** DATASET RECORDS follows **

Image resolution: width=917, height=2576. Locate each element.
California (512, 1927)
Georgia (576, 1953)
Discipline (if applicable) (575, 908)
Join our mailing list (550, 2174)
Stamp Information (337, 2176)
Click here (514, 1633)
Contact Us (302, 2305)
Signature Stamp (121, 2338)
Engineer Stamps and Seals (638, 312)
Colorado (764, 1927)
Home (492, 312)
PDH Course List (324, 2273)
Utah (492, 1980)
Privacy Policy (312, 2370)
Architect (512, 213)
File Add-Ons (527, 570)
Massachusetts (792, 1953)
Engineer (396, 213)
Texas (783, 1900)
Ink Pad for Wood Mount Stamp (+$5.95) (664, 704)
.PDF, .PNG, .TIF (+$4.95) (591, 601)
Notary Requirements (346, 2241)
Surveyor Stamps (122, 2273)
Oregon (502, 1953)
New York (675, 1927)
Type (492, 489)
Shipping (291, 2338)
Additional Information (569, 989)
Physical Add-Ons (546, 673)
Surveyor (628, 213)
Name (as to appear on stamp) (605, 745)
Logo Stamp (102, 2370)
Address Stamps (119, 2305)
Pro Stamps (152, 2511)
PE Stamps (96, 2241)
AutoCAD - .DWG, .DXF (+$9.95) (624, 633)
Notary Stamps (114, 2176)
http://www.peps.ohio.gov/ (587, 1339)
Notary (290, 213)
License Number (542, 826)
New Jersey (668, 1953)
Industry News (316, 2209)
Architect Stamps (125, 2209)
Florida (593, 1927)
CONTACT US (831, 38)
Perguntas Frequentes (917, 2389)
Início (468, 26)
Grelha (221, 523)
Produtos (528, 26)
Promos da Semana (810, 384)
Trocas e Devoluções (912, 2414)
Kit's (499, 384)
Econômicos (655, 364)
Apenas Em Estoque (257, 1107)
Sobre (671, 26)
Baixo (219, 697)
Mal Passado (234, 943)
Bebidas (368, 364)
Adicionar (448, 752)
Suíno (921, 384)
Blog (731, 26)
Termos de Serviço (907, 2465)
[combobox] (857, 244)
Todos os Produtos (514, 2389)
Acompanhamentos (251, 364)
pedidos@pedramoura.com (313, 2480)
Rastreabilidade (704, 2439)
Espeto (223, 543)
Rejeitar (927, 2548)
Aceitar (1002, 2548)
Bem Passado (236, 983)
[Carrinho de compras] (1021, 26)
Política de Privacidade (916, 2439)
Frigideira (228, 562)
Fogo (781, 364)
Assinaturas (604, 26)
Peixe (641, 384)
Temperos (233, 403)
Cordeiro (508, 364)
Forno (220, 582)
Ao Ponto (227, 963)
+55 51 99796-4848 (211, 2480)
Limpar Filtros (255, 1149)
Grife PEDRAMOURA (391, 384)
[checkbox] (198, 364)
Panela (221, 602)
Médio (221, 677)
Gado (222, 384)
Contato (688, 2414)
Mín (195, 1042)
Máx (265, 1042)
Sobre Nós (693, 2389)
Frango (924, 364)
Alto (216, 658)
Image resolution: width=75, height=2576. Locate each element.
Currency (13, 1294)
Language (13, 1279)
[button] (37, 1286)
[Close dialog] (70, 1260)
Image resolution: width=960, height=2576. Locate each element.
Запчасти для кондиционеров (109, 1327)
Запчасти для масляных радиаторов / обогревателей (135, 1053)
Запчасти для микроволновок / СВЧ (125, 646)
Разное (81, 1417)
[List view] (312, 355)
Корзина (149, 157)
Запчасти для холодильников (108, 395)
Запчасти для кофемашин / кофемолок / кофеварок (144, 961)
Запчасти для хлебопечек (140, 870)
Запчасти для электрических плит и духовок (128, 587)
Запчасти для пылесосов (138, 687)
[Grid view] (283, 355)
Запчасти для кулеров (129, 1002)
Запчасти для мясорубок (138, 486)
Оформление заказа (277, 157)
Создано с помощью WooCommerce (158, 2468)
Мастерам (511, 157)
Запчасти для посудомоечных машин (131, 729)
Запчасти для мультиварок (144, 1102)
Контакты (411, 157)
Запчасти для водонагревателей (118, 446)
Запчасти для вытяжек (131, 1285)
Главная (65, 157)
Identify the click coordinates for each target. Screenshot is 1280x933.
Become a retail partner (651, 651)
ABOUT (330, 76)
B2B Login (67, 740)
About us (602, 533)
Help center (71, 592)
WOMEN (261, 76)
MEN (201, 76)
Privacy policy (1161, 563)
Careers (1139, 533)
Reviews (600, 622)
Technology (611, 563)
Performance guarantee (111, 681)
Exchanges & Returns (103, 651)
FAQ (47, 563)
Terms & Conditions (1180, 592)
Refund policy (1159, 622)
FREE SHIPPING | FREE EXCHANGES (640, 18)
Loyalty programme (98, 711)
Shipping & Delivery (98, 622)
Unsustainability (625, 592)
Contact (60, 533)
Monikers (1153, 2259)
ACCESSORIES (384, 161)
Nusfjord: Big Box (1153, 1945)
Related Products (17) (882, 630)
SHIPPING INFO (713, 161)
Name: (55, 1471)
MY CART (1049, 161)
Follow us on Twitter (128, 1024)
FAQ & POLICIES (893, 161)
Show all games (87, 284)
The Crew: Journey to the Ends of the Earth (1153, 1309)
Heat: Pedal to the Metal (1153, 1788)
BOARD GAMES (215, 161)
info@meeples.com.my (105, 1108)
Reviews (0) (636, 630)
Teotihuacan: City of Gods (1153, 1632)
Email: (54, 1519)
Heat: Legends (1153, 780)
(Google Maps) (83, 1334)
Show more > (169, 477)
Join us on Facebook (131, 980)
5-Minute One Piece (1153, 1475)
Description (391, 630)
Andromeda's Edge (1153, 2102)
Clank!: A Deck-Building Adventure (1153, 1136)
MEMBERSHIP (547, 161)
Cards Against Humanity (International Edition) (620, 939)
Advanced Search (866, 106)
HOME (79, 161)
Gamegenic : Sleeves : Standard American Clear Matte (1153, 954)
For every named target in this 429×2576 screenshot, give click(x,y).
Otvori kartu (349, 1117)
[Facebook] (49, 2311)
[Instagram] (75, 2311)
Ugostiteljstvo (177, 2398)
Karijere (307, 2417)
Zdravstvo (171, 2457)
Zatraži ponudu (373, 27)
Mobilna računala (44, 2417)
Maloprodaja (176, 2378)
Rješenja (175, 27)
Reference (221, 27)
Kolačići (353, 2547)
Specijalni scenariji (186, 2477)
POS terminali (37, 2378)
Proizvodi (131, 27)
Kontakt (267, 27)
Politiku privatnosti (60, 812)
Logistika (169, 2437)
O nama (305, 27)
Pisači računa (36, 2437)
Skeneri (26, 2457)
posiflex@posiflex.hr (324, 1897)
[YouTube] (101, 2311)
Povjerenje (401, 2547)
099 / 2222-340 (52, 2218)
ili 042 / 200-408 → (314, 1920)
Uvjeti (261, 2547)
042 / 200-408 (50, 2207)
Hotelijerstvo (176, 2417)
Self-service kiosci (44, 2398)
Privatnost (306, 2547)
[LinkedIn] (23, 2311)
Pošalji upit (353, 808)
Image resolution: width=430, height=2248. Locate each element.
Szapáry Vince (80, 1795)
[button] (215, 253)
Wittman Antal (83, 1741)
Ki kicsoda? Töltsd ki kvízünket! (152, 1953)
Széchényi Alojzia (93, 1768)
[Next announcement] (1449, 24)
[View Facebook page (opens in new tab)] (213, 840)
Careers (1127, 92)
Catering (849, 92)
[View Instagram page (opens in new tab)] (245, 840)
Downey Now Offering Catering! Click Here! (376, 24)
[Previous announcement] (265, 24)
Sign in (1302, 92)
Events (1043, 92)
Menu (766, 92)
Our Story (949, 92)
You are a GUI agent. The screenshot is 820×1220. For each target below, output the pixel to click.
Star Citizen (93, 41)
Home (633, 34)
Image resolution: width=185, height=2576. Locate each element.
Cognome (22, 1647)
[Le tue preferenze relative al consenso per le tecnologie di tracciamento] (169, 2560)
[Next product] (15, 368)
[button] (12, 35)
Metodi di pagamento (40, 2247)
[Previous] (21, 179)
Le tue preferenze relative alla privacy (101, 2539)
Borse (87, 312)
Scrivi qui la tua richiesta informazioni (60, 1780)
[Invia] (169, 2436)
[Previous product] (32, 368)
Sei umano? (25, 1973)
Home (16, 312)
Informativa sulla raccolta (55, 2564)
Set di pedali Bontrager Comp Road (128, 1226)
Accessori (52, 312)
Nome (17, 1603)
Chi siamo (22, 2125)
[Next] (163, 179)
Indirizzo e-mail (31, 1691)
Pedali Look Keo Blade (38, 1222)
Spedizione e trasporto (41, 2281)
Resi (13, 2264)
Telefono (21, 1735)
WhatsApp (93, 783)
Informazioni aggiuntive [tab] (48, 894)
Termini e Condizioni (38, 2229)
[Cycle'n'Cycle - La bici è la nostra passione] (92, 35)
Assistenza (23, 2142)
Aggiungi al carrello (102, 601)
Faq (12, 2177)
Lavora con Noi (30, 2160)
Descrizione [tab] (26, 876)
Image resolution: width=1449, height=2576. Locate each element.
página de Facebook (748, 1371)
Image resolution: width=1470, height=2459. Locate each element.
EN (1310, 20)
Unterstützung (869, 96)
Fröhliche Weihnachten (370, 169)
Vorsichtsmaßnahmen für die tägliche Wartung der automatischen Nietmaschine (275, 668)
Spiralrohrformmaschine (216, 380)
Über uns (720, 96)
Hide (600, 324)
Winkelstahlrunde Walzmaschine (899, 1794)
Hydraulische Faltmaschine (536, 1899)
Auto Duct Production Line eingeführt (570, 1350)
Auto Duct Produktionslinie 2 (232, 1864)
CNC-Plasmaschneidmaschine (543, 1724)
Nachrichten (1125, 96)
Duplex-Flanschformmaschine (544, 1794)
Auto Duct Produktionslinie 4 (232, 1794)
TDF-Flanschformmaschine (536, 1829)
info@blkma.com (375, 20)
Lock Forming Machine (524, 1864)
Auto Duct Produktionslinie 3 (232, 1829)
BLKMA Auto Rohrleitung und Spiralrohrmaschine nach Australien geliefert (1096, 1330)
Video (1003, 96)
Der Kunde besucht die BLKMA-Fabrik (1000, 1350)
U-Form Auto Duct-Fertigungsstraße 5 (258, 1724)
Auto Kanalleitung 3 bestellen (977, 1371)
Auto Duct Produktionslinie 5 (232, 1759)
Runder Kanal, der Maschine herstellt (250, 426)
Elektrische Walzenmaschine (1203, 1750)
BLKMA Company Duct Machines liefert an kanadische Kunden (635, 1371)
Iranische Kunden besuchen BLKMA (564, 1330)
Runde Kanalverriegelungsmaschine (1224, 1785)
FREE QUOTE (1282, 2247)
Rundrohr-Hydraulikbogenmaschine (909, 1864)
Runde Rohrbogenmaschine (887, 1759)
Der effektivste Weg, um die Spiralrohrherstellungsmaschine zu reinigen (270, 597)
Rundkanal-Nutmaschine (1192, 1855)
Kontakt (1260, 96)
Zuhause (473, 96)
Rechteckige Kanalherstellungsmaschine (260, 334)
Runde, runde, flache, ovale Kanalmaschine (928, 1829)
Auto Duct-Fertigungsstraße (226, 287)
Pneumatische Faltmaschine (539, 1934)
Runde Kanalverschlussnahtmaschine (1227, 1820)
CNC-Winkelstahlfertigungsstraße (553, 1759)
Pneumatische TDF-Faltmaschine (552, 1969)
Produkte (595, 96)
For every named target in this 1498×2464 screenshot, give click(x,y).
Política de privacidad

** End of DATASET RECORDS **

In the listing above, locate the line with "[Previous] (21, 179)" and the line with "página de Facebook (748, 1371)", then extract exactly those lines and every line between them, and nothing more.

[Previous] (21, 179)
Le tue preferenze relative alla privacy (101, 2539)
Borse (87, 312)
Scrivi qui la tua richiesta informazioni (60, 1780)
[Invia] (169, 2436)
[Previous product] (32, 368)
Sei umano? (25, 1973)
Home (16, 312)
Informativa sulla raccolta (55, 2564)
Set di pedali Bontrager Comp Road (128, 1226)
Accessori (52, 312)
Nome (17, 1603)
Chi siamo (22, 2125)
[Next] (163, 179)
Indirizzo e-mail (31, 1691)
Pedali Look Keo Blade (38, 1222)
Spedizione e trasporto (41, 2281)
Resi (13, 2264)
Telefono (21, 1735)
WhatsApp (93, 783)
Informazioni aggiuntive [tab] (48, 894)
Termini e Condizioni (38, 2229)
[Cycle'n'Cycle - La bici è la nostra passione] (92, 35)
Assistenza (23, 2142)
Aggiungi al carrello (102, 601)
Faq (12, 2177)
Lavora con Noi (30, 2160)
Descrizione [tab] (26, 876)
Image resolution: width=1449, height=2576. Locate each element.
página de Facebook (748, 1371)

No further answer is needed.